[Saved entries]
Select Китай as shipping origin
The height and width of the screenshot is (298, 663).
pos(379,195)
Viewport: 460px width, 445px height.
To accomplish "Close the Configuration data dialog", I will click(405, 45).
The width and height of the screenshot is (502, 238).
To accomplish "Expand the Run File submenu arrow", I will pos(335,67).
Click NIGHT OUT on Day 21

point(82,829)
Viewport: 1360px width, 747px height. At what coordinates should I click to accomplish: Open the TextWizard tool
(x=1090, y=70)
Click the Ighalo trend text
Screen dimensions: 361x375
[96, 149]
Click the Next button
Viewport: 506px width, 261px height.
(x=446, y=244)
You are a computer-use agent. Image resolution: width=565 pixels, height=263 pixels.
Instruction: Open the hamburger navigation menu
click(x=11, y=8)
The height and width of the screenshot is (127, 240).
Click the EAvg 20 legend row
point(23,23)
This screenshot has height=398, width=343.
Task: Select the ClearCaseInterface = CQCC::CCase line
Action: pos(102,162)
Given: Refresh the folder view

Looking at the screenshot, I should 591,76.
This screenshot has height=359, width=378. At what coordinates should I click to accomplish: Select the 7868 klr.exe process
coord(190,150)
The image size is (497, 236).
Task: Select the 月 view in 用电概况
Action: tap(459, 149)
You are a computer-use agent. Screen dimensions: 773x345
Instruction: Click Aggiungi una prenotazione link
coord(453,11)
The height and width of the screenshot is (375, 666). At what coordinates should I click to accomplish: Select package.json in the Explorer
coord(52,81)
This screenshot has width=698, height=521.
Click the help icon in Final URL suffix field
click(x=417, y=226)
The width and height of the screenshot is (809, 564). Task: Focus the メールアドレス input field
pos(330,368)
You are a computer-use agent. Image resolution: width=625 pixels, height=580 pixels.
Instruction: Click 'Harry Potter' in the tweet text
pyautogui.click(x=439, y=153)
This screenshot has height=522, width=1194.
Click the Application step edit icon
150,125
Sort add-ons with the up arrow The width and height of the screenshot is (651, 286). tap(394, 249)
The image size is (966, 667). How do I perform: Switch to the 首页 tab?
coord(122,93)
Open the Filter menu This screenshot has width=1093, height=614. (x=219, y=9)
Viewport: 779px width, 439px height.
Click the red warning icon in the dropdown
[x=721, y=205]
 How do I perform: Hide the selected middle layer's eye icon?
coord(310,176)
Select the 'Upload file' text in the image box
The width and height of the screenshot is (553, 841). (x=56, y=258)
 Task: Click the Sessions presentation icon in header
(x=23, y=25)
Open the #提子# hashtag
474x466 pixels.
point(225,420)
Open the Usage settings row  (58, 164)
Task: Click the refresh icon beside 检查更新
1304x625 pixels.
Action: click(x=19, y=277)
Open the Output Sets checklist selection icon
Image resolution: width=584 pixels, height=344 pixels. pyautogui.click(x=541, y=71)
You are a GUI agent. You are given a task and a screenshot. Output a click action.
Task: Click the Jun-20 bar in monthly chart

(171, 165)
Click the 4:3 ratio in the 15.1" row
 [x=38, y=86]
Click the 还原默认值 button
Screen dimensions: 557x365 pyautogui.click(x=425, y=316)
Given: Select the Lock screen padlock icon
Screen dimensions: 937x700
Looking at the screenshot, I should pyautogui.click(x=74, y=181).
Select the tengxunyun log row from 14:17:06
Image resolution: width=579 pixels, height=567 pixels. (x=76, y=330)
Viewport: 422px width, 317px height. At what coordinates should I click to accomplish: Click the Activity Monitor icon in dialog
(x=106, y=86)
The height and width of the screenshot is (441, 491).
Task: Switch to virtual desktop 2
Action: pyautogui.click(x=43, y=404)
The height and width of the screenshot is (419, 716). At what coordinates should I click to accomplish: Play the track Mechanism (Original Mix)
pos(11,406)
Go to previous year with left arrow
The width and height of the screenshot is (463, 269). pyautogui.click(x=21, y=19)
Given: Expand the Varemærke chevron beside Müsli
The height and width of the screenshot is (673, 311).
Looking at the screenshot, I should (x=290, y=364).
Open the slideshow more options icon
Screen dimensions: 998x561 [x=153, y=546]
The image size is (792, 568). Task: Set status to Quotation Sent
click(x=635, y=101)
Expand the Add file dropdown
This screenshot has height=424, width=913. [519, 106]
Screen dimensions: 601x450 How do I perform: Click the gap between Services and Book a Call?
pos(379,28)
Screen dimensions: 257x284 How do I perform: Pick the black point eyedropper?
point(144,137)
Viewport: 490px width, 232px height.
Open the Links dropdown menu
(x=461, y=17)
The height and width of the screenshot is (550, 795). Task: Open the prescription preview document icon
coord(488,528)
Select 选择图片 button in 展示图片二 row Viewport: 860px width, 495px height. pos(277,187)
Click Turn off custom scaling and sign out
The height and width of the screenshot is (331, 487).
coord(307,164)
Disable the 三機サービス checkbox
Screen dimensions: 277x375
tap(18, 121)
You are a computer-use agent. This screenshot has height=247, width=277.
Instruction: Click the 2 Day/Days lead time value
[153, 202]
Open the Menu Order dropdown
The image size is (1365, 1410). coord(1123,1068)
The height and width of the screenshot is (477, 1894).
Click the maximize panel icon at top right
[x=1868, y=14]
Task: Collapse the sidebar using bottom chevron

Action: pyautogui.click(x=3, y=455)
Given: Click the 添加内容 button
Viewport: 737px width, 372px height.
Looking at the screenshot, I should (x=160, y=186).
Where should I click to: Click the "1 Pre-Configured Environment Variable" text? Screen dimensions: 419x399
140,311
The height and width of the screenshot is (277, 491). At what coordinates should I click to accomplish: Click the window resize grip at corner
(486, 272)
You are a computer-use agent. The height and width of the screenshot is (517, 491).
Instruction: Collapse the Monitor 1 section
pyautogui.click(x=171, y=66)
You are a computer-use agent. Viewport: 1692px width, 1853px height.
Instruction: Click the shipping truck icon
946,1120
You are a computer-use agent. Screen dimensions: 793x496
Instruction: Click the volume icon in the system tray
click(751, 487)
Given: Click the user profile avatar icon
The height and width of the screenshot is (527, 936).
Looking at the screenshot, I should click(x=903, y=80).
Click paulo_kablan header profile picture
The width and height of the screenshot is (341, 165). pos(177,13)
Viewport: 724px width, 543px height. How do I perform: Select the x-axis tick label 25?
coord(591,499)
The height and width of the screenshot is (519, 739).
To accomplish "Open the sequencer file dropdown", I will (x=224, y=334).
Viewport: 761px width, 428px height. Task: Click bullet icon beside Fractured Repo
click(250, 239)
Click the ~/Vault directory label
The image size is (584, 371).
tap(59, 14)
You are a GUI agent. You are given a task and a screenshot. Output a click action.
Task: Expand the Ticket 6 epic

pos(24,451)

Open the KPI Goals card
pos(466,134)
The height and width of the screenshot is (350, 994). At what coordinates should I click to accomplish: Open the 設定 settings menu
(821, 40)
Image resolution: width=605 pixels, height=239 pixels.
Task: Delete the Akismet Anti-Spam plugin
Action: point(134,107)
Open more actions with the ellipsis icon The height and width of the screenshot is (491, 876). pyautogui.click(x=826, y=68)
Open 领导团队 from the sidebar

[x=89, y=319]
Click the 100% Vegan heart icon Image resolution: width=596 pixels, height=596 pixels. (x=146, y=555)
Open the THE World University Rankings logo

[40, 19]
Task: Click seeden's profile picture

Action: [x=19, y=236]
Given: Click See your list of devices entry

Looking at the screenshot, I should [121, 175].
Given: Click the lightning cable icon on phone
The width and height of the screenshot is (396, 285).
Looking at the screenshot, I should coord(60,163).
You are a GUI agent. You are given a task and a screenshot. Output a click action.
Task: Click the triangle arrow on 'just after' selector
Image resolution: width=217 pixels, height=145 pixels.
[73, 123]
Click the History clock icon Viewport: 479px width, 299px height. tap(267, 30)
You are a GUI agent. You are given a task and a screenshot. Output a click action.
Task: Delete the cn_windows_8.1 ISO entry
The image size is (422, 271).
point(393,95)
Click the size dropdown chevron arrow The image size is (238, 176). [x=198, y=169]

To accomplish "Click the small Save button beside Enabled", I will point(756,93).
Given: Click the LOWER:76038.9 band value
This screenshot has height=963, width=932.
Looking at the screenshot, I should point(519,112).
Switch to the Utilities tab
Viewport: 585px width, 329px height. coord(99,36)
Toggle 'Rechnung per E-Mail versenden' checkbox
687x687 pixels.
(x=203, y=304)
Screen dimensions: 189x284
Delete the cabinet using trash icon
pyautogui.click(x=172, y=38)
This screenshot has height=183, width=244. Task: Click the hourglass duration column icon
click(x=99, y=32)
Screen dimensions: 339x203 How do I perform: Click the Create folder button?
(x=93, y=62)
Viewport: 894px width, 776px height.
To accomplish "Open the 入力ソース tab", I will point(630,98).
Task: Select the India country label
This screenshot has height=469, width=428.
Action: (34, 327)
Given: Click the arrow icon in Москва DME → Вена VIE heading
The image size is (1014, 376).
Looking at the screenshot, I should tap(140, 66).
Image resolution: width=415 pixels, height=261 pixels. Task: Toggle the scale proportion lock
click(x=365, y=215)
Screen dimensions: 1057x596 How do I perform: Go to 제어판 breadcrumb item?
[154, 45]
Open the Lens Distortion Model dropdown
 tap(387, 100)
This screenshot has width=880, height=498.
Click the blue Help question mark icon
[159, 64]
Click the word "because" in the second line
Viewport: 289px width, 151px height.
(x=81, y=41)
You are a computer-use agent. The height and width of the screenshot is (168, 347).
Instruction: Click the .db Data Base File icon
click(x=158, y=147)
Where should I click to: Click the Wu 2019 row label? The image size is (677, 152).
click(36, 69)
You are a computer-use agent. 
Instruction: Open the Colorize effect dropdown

• [What is expected] Starting at the line that contains "Screen dimensions: 189x284", reproduce each line through the end of the records exactly, both ends included.

• [Solved exercise]
Screen dimensions: 189x284
Delete the cabinet using trash icon
pyautogui.click(x=172, y=38)
This screenshot has height=183, width=244. Task: Click the hourglass duration column icon
click(x=99, y=32)
Screen dimensions: 339x203 How do I perform: Click the Create folder button?
(x=93, y=62)
Viewport: 894px width, 776px height.
To accomplish "Open the 入力ソース tab", I will point(630,98).
Task: Select the India country label
This screenshot has height=469, width=428.
Action: (34, 327)
Given: Click the arrow icon in Москва DME → Вена VIE heading
The image size is (1014, 376).
Looking at the screenshot, I should tap(140, 66).
Image resolution: width=415 pixels, height=261 pixels. Task: Toggle the scale proportion lock
click(x=365, y=215)
Screen dimensions: 1057x596 How do I perform: Go to 제어판 breadcrumb item?
[154, 45]
Open the Lens Distortion Model dropdown
 tap(387, 100)
This screenshot has width=880, height=498.
Click the blue Help question mark icon
[159, 64]
Click the word "because" in the second line
Viewport: 289px width, 151px height.
(x=81, y=41)
You are a computer-use agent. The height and width of the screenshot is (168, 347).
Instruction: Click the .db Data Base File icon
click(x=158, y=147)
Where should I click to: Click the Wu 2019 row label? The image size is (677, 152).
click(36, 69)
You are a computer-use agent. 
Instruction: Open the Colorize effect dropdown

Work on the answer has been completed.